Updated 3/21/2012 4:00 p.m.

It's Davis again for the 7th Congressional District.

The longtime incumbent carried 84 percent of the vote, with about 83 percent of precincts reporting late Tuesday in the March 20 Primary.

His opponent, Maywood pastor Jacques Conway, snared 16 percent in the vote in his first run at a national political office. Davis was unreachable by phone Tuesday night. In a phone interview with Conway, the 49-year-old expressed concern about the election's low turnout.

"I'm disappointed at the apathy of the public," he said. "No matter what the numbers are, they're not real numbers. There are more people who didn't vote than who did vote. It's not a mandate from the public."

Conway, who lives in River Forest, wanted to see if he could step in with the big boys of the U.S. Congress, but one of the biggest, Davis, stopped him on Tuesday. Conway is a former Oak Park police officer and current pastor of Neighborhood United Methodist Church in Maywood. His elected office experience includes sitting on the high school board and park district board in Oak Park.
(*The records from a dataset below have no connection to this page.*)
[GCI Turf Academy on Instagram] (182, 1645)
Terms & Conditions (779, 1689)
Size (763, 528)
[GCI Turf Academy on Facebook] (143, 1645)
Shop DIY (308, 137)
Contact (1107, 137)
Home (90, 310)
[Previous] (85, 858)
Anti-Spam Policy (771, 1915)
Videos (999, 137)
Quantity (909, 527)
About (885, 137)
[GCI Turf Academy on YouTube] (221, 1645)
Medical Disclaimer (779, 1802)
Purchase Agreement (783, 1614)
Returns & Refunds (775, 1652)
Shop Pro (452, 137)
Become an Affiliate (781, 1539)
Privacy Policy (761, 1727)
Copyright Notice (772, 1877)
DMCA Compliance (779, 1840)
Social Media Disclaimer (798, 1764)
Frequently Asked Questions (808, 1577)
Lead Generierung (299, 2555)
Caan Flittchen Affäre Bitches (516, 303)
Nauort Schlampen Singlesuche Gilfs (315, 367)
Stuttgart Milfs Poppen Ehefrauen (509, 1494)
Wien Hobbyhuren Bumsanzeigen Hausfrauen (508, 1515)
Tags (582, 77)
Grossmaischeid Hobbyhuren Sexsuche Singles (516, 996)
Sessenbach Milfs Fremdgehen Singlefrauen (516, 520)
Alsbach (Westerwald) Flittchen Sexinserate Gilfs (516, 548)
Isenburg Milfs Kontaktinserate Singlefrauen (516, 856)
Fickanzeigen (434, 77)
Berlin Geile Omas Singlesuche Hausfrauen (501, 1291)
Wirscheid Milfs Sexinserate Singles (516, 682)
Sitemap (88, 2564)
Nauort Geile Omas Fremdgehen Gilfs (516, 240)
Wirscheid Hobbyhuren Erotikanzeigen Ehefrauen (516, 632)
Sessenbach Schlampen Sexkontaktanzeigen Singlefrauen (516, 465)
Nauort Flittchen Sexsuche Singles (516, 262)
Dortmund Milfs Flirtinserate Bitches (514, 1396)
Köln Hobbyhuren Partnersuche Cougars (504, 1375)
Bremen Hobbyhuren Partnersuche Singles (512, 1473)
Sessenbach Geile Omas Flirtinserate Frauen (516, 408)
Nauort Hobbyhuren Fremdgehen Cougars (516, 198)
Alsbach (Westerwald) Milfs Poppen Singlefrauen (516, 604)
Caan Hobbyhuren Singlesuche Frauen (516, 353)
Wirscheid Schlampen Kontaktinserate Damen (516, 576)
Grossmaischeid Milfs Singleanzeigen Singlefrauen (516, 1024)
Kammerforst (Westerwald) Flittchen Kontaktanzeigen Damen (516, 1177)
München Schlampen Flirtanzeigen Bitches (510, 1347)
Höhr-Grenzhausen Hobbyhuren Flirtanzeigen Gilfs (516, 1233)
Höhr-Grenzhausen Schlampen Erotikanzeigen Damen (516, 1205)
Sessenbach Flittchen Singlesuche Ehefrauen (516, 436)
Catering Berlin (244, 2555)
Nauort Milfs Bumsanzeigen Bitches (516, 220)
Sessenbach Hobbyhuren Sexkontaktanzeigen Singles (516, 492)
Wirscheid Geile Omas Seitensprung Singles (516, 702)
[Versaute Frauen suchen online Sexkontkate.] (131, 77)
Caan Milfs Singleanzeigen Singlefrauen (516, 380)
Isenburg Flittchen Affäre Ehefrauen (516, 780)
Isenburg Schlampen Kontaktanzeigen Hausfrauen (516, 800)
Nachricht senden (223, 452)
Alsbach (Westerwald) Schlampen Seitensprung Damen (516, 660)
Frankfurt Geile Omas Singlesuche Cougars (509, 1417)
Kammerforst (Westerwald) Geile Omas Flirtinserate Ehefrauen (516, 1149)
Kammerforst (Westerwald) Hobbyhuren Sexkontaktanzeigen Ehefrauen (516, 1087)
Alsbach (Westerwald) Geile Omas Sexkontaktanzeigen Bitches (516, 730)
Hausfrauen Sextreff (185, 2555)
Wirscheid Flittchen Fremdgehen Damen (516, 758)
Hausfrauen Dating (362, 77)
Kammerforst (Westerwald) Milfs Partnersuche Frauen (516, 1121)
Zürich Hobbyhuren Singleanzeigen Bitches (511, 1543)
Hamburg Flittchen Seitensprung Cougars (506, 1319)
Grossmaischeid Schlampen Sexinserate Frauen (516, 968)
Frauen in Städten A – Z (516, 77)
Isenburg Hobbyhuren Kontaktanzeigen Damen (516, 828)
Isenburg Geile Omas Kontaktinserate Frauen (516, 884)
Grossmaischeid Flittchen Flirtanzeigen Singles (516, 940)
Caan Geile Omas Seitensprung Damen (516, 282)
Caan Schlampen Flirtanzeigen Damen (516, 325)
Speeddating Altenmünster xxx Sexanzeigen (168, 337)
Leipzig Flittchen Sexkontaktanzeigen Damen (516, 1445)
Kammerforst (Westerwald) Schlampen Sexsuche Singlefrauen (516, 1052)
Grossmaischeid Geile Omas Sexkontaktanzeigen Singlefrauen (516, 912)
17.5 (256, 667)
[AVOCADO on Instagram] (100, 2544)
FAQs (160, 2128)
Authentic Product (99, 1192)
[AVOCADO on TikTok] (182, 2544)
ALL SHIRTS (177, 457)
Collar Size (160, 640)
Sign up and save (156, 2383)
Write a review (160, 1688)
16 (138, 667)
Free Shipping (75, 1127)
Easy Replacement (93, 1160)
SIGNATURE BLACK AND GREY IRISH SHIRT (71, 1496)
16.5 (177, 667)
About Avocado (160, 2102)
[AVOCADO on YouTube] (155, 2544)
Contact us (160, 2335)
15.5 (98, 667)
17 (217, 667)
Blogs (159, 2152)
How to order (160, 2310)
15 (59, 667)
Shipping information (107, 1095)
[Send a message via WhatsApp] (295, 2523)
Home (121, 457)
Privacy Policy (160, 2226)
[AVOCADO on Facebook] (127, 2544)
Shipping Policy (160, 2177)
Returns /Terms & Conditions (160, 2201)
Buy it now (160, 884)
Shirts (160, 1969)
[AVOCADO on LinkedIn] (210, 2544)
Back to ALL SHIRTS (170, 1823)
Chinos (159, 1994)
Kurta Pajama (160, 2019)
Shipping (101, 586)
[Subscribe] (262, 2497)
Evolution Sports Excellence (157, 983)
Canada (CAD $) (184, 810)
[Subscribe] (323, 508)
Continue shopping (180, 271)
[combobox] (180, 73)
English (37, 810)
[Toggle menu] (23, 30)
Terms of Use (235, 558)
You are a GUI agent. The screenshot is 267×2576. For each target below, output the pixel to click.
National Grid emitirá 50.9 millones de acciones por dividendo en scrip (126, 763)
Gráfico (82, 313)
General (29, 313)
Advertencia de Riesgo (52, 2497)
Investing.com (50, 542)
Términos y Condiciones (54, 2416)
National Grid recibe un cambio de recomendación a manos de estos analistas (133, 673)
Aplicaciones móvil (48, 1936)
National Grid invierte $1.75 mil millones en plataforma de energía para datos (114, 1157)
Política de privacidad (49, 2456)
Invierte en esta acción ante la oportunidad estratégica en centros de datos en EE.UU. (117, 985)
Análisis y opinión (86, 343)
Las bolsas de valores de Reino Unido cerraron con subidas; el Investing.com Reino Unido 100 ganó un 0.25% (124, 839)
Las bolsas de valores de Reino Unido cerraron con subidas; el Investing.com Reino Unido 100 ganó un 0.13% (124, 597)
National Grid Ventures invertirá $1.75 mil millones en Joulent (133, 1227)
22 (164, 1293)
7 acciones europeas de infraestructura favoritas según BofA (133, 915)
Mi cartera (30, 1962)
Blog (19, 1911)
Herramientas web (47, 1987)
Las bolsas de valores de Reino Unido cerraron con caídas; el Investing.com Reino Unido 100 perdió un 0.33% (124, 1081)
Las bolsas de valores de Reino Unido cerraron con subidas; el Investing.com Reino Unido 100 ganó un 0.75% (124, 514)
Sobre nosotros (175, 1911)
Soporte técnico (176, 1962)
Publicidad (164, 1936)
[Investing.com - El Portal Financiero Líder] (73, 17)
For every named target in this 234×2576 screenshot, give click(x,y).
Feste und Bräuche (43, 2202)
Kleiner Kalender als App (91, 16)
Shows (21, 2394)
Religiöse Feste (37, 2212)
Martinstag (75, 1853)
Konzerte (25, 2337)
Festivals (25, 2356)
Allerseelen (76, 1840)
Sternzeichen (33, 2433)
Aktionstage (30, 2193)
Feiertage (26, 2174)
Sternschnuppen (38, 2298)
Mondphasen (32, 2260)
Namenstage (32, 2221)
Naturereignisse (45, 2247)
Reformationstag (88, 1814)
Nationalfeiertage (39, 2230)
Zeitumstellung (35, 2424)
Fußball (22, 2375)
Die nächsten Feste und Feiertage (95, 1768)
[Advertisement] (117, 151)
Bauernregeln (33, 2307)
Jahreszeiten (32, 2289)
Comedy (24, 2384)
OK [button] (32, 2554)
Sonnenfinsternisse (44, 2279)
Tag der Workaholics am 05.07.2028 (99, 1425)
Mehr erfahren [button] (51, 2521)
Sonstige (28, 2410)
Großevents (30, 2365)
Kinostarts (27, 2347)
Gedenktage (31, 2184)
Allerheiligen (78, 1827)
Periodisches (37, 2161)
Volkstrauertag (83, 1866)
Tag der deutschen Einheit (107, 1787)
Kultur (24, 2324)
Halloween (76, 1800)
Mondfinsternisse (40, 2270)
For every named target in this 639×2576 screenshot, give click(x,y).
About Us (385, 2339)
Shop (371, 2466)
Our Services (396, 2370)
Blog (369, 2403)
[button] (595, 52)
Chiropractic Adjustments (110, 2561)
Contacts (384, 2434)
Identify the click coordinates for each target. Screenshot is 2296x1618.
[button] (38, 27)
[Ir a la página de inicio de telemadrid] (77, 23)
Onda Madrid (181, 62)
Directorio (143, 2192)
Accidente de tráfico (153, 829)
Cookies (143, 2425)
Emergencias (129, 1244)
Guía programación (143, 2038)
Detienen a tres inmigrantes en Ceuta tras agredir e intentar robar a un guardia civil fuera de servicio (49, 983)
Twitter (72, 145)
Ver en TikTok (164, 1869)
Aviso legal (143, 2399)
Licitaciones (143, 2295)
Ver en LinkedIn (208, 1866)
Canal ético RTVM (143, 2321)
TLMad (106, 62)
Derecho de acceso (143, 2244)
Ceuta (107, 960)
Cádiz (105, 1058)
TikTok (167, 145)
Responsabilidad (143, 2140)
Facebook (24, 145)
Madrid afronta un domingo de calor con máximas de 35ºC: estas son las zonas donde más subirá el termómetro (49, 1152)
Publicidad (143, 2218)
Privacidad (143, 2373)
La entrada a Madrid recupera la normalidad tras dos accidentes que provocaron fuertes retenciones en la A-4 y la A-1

He joined the race hoping to reform education at a national level and bring a fresh face to the U.S. House. But with voter turnout hovering around 20 percent in the county, the electorate seemed to just let out a big yawn Tuesday, Conway said.

Davis, 70, meanwhile, will continue in the 7th District seat he's held since 1997. The Austin resident has said that his work feels unfinished in Congress, including his efforts to pass an anti-bullying bill he's sponsored. The measure would require states to track data on the prevalence of bullying and harassment at schools.

Conway said he'll next focus his efforts on trying to bring apathetic voters out to the polls in November to help re-elect President Barack Obama. He also wants to push for term limits to avoid having the same congressman for 15 years, like his opponent. Conway said he plans to run for Congress again and was happy to roughly 10,000 votes from the district, which stretches as far west as Hillside and as far east as Lake Michigan and includes both Oak Park and River Forest.

"If I see things the same as they have been, I'll get right back in," he said. "Big boys don't scare me."